The State of Michigan has now been admitted to the Multi-State Internet Gaming Association (MSIGA), the Nevada Gaming Control Board announced on Wednesday. The Multi-State Internet Gaming Agreement was first entered into by Nevada and Delaware in 2014 to share liquidity among patrons participating in legal forms of iGaming within the geographic boundaries of the jurisdictions.
Michigan’s entrance to the Multi-State Internet Gaming Association is dependent on the full execution of the Agreement by the state.

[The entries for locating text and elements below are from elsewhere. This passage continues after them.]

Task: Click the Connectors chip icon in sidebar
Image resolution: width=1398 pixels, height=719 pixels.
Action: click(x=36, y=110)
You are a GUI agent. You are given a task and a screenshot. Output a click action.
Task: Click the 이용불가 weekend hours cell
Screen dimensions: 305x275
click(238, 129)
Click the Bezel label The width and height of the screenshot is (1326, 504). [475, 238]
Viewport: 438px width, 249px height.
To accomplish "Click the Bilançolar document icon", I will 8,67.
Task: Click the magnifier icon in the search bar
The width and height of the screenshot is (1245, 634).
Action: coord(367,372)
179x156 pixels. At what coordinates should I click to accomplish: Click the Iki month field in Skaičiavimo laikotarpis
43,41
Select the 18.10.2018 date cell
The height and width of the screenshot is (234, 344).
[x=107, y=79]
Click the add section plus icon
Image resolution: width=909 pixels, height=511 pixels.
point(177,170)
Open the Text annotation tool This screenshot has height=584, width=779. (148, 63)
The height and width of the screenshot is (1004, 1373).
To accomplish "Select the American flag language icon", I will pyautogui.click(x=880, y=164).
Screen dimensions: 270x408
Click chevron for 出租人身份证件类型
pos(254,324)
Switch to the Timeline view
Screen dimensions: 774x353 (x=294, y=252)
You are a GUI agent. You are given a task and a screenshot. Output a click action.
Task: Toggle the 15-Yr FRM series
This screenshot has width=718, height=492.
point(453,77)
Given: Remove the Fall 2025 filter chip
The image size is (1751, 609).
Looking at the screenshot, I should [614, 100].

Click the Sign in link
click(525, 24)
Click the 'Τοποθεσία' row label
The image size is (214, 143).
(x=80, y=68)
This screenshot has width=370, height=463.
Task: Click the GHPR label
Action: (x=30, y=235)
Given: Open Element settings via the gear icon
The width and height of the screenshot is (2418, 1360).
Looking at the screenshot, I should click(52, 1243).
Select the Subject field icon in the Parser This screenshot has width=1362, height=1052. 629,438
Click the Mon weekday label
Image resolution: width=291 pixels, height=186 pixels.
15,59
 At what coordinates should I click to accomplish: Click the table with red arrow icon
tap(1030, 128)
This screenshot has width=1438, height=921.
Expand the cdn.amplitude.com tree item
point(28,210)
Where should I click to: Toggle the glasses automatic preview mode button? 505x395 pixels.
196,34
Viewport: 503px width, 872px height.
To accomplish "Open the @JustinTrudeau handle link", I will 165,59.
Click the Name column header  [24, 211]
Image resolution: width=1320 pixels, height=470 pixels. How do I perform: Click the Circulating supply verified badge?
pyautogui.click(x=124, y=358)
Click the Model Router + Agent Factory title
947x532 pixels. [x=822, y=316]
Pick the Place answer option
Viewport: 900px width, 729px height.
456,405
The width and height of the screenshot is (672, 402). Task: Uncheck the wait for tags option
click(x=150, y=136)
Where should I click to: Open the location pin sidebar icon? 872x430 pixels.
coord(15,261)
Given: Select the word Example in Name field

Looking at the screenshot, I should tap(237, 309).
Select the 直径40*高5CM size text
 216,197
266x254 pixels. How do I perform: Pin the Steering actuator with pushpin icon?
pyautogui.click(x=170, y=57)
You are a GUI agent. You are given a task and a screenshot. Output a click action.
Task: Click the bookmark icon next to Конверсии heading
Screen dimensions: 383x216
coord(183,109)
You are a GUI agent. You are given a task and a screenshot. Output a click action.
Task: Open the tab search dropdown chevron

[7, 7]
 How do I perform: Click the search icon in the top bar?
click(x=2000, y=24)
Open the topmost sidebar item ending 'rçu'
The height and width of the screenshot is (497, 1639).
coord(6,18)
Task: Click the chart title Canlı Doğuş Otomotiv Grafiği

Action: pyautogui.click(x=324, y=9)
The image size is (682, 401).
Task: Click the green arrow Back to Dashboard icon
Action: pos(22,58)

The Great Lake State will become the fourth member of the association: in 2017, New Jersey became the third party to the agreement, expanding the association’s shared liquidity to full online casino gaming.
“The Multi-State Internet Gaming Association welcomes Michigan to its ranks, along with its nearly 10 million residents, who can now avail themselves of a full array of interactive gaming among the Association’s member states,” said Rebecca Satterfield, Manager of the Association and the Internet Gaming Manager for the Delaware Lottery. “The Association continues to be forward-thinking and welcomes the interest of additional gaming jurisdictions in becoming a party to the Agreement.”
The Association, a Delaware corporation, manages the affairs of member states that are party to the Multi-State Internet Gaming Agreement. Currently, Michigan and Nevada offer online poker to member states, while Delaware and New Jersey offer a full array of online gaming.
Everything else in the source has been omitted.